Ship project history: This class of ships, all named after German Emperors, set the pattern for German pre-dreadnoughts with their comparatively light main armament, and their triple-screw installation. With these ships Germany was becoming a major naval power, but the design still compares unfavourably with that of British contemporaries. The secondary armament was heavy, with six of the forecastle deck guns being mounted in turrets instead of casemates.

Ship protection: Main belt had 300mm thickness between barbettes, tapering to 180mm at lower edge. Its thickness decreased to 150mm from fore barbette to stem (tapering to 100mm at lower edge), 200mm abreast aft barbette (tapering to 100mm at lower edge). After end of the waterline was unprotected. The belt had 250mm teak backing. Protective deck had 65mm thickness. Main gun turrets had 250mm sides and 50mm crowns, secondary turrets had 150mm sides, casemates had also 150mm protection, gunshields for 88mm guns had 70mm thickness. Main CT had 250mm sides and 30mm roof, aft CT had 150mm sides and 30mm roof.
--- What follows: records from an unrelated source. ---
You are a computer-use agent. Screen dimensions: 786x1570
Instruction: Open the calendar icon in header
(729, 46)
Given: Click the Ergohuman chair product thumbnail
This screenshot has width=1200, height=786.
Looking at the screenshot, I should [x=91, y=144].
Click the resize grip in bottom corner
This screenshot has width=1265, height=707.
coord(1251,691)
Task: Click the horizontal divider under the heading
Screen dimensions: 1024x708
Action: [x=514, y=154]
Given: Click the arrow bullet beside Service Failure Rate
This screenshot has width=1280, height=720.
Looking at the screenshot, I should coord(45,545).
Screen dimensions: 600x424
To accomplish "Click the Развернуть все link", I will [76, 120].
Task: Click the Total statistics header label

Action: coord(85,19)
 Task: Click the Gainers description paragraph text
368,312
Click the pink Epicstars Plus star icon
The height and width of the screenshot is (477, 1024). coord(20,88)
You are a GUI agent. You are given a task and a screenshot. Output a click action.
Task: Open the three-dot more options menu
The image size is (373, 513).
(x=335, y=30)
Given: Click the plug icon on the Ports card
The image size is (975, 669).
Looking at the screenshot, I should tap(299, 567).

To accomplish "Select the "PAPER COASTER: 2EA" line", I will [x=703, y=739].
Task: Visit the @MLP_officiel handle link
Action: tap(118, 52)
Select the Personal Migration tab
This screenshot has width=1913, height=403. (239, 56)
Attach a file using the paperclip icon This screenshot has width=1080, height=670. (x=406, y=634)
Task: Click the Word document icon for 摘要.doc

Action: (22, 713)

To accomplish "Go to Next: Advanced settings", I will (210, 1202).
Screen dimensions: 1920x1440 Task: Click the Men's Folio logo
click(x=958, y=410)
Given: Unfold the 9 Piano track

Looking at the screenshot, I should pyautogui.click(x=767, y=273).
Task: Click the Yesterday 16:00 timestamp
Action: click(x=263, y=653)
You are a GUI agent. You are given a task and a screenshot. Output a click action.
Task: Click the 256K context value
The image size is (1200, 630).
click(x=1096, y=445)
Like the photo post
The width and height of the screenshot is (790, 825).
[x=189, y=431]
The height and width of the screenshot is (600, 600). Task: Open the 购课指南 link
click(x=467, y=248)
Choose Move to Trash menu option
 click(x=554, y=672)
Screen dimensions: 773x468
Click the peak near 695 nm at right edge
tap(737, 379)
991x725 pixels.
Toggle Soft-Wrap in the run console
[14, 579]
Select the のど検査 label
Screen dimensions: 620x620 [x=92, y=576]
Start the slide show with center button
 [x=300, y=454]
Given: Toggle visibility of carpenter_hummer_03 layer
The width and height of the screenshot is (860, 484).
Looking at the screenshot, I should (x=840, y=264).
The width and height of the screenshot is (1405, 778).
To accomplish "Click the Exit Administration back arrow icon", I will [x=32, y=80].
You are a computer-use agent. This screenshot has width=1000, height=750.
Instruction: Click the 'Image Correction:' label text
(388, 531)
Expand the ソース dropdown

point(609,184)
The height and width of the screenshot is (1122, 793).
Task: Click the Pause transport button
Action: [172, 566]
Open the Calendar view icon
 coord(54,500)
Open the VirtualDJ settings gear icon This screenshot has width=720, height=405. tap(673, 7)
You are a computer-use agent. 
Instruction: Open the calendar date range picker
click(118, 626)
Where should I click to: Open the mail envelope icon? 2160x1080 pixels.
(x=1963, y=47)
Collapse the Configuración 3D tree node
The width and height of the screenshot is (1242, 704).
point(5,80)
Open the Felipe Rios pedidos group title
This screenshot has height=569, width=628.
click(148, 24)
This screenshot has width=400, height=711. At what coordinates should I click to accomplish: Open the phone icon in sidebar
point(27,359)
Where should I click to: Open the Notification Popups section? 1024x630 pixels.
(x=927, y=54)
Modernizations: 1909, Kaiser Friedrich III; 1910, Kaiser Wilhelm II, Kaiser Wilhelm der Grosse, Kaiser Barbarossa: - 4 x 1 - 150/37, 12 x 1 - 7.9/80, 1 - 450 TT (stern); + 2 x 1 - 88/27 SK L/30 C/89 (Kaiser Karl der Grosse never was rebuilt).

Naval service: Between 1907 and 1910 these ships were reconstructed, with taller funnels, much of the superstructure cut down, and four of the 150mm guns and one of the torpedo tubes removed. The tertiary armament of 88mm guns was repositioned, several being placed on the upper deck, from which the 150mm had been taken, instead of their original much higher position, while their number was increased by two. Kaiser Wilhelm II, with a complement increased by 63, had been the fleet flagship until 1906. All were disarmed and used as hulks in 1916, being quite useless for war by that time.